Alors qu’Air Mauritius se débat pour redresser la barre après une succession de défaillances techniques sur sa flotte, c’est une autre crise qui prend forme : celle d’une fracture entre la compagnie et ses passagers. Des voyageurs laissés dans l’inconnu, parfois dans des conditions indignes, témoignent d’un malaise bien plus profond que quelques pannes d’avions. Au cœur de cette tourmente : l’absence d’écoute, le manque de compassion, et une communication jugée hautaine et désincarnée.
Le 1er août, à l’aéroport de Mumbai, les passagers du vol MK749 à destination de Maurice sont embarqués selon l’horaire prévu, 2h45 du matin. Mais une fois installés dans l’appareil, les minutes s’étirent, la chaleur devient étouffante, et aucune information ne filtre. Trois heures passent. Pas d’air conditionné, pas d’eau, pas de repas. À bord : des enfants, des personnes âgées, des malades, et des passagers avec des correspondances. L’un d’eux s’indigne : « On nous a tassés dans l’avion sans air ni nourriture. C’est inacceptable. »
Le même jour à Plaisance, un autre épisode de confusion touche les passagers du vol MK42 à destination de Paris. Ils arrivent dès 17h30 à l’aéroport, s’enregistrent, puis… un simple SMS leur annonce l’annulation du vol. Certains reçoivent un appel du call center leur intimant de rentrer chez eux. Pas de personnel au sol, pas d’annonce officielle. Rien. Ce n’est qu’à 19h qu’une employée finit par confirmer : oui, le vol est annulé, mais sans donner d’explication. Trente minutes plus tard, un supérieur intervient pour rectifier : le vol n’est pas annulé, il est « suspendu », car l’appareil est bloqué à La Réunion. Un ATR est en route avec une équipe de maintenance. Entre-temps, les passagers, y compris des bébés et des enfants en bas âge, attendent dans l’incertitude la plus totale, sans rafraîchissements, sans prise en charge, sans la moindre forme de respect.
La situation est similaire sur d’autres routes. À Chennai, les passagers d’un vol à destination de Mumbai sont restés coincés dans un appareil cloué au sol à cause d’une panne de climatisation. La chaleur devient vite insupportable. L’équipage n’a d’autre solution que d’ouvrir les portes pour laisser entrer un peu d’air.
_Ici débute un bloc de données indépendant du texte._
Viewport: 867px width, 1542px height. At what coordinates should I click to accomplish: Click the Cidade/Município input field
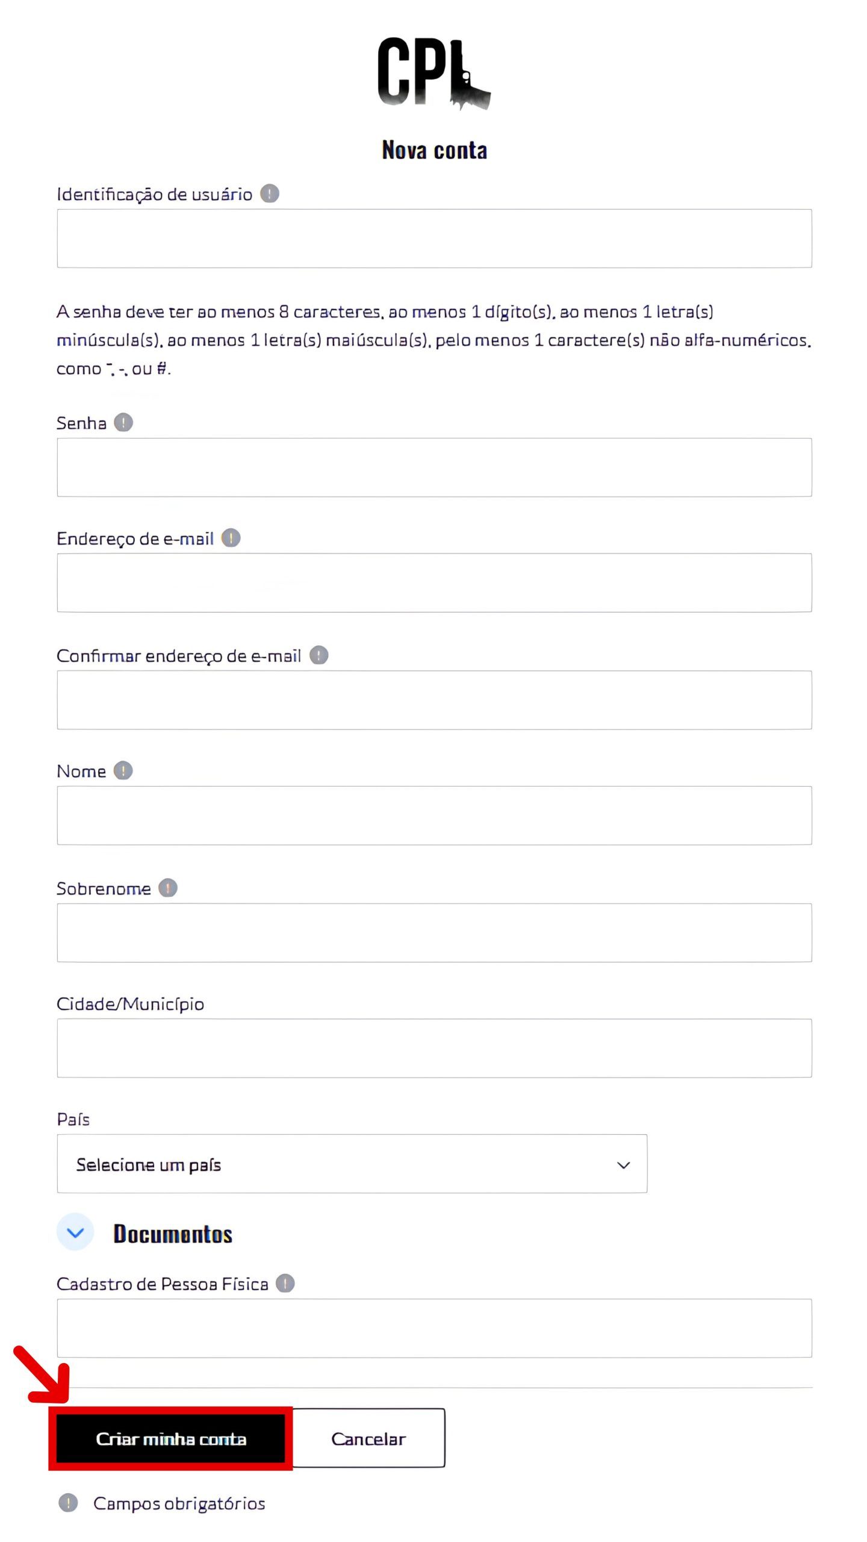pyautogui.click(x=434, y=1048)
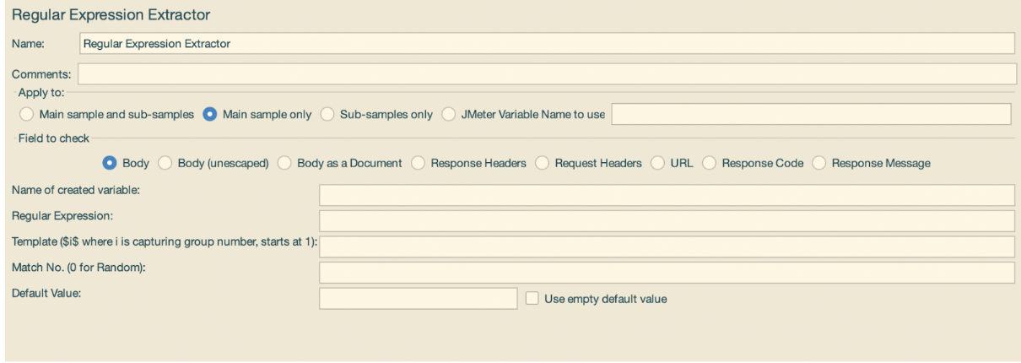1021x363 pixels.
Task: Click the Regular Expression input field
Action: pyautogui.click(x=666, y=221)
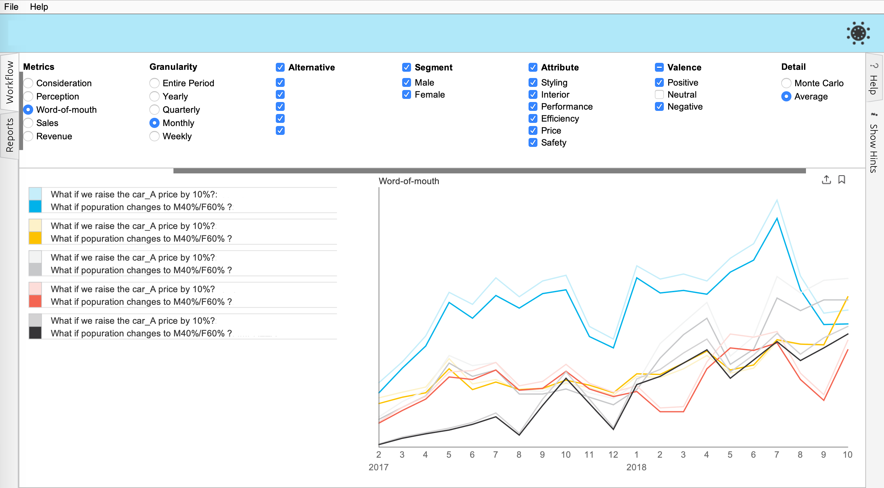Select the Weekly granularity option
The width and height of the screenshot is (884, 488).
(x=154, y=136)
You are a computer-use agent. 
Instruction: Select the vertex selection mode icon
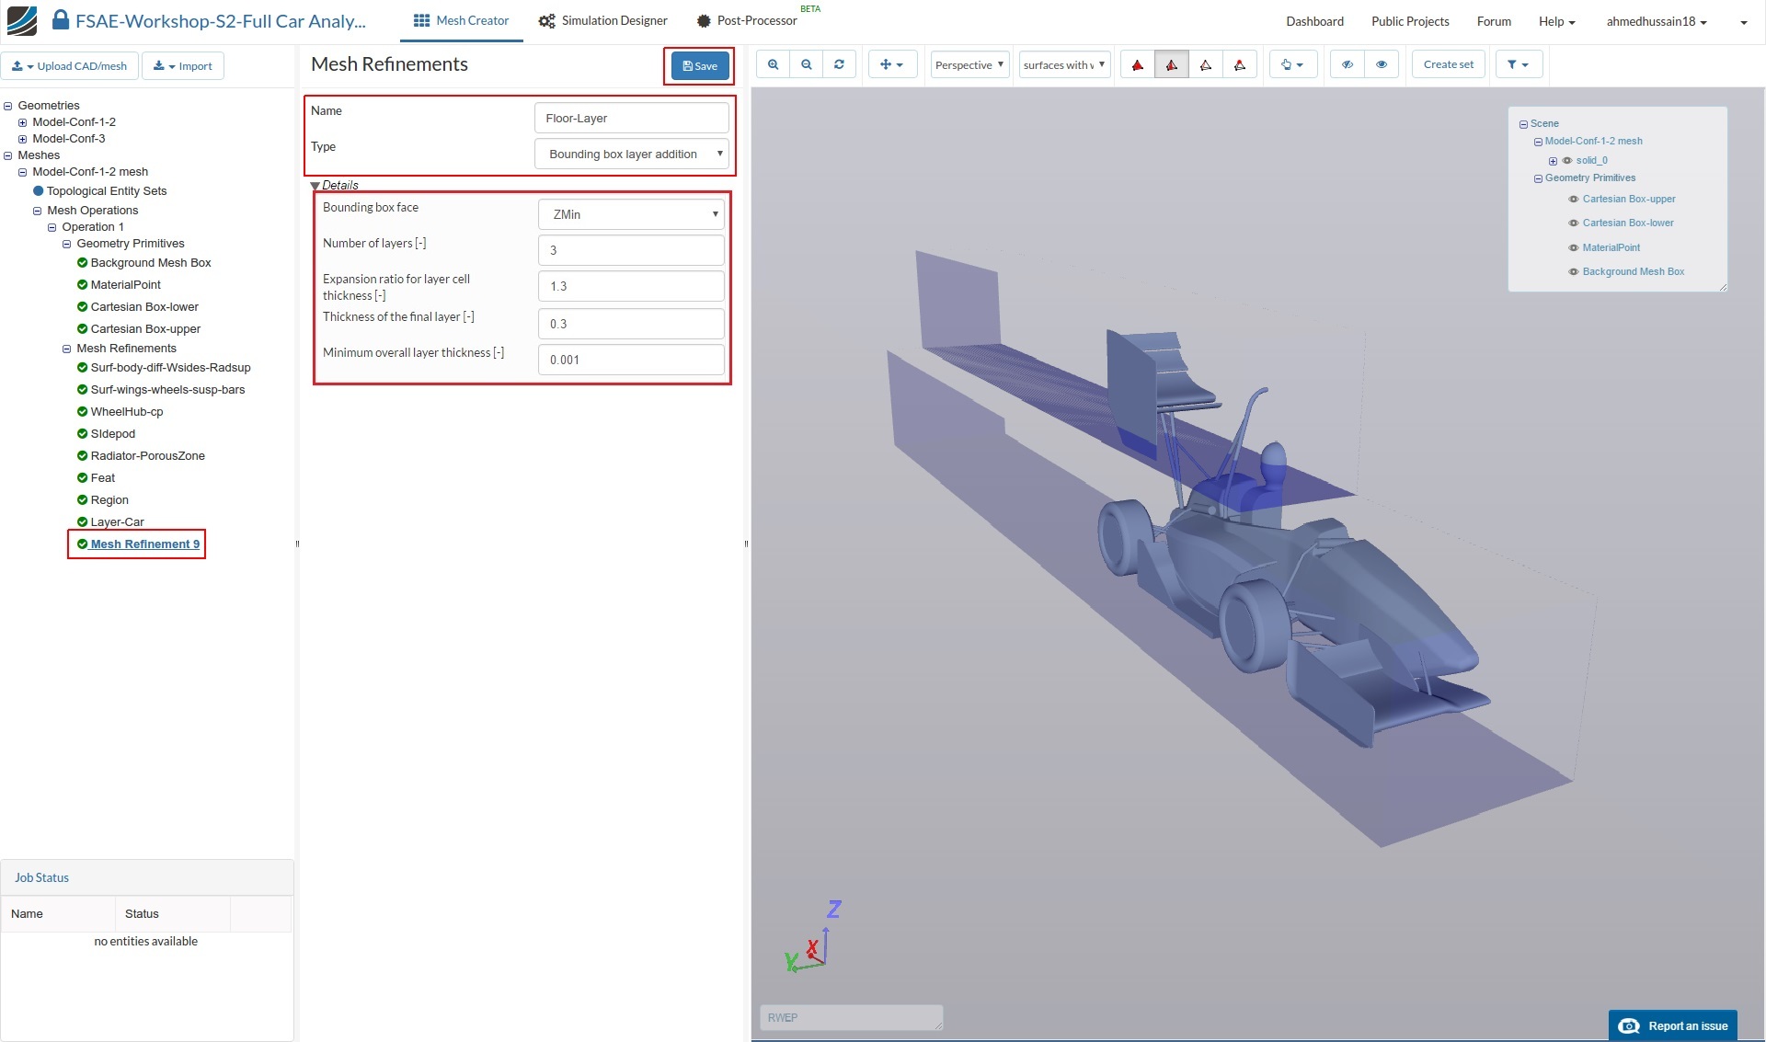pyautogui.click(x=1239, y=64)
Pour les passagers, ce n’est plus seulement une question de perturbations techniques – qu’ils peuvent comprendre. C’est le silence, l’inaction, le manque de considération qui révoltent. Sur les réseaux sociaux, les témoignages s’accumulent, mais la frustration monte d’autant plus que les commentaires sont souvent effacés ou ignorés.
Au lieu de gestes d’apaisement, les passagers constatent avec stupeur un mur de communication froide, presque méprisante. Les rares réponses, quand elles arrivent, sont impersonnelles, techniques, et souvent contradictoires. La crise semble gérée à distance, comme si les voyageurs n’étaient que des données à recalculer.
Cette distance entre la direction d’Air Mauritius et ses usagers se creuse dans un contexte déjà chargé : tensions sociales internes, accusations de copinage dans le recrutement des pilotes, gouvernance contestée. La série noire que traverse la compagnie est peut-être le révélateur d’un mal plus profond : la perte de la culture du service, de la responsabilité et du respect du client.
Une chose est certaine : les passagers, eux, n’oublieront pas comment ils ont été traités. Et ils commencent à le dire, haut et fort.